Cyt C reduction kinetics and product analysis. (A) Kinetics of aerobic Cyt C reduction (10 μM) in the presence of 3, 5, and 10 μM Na₂S₂ in 100 mM HEPES buffer (pH 7.4) at 25 °C. Complete reduction with equimolar Na₂S₂ was seen within 5−10 min. (B) Kinetics of O₂ consumption in the presence of Cyt C and sulfide. Addition of sulfide to Cyt C [50 μM in 100 mM HEPES buffer (pH 7.4)] at 25 °C results in rapid initial consumption of O₂ followed by a slower phase. (C) Dependence of the concentration of O₂ consumed in the burst phase on sulfide concentration.
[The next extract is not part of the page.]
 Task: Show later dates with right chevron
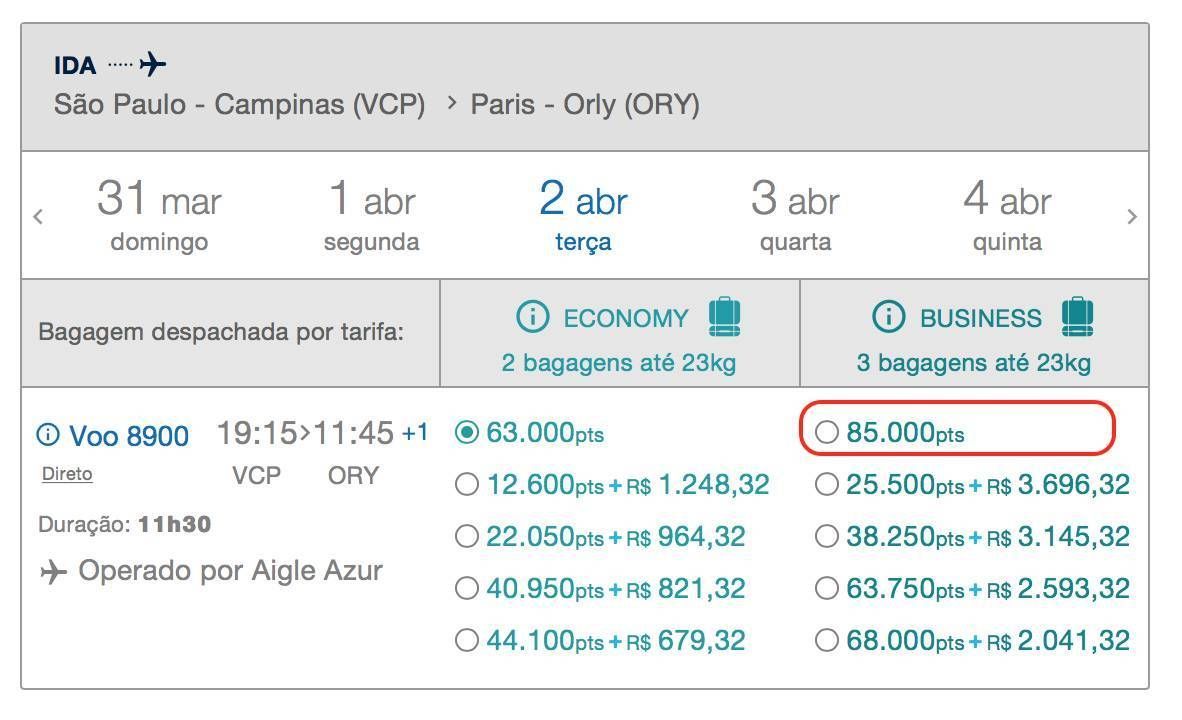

A hyperbolic fit to the data (mean ± SD of three to five independent experiments) gives a K_act of 0.5 ± 0.1 mM and a maximal O₂ consumed of 35 ± 2 μM (red line), yielding a O₂ consumed:Cyt C stoichiometry of 0.7:1.0. (D) Consumption of sulfide and accumulation of thiosulfate and sulfite 2 h after addition of 800 μM Na₂S to 100 mM HEPES buffer (pH 7.4) without (black bars) or with (gray bars) 100 μM Cyt C at 25 °C under aerobic conditions. The initial levels of sulfide, thiosulfate, and sulfite were 756, 25, and 3.5 μM, respectively. (E) MS detection of sulfur products formed in the reaction of 10 μM Cyt C with 100 μM H₂S in ammonium carbonate buffer (pH 7.7) under aerobic conditions. The reaction was monitored for 15 min at room temperature. The observed spectrum is at the top, and the simulated spectra with an isotopic distribution are below.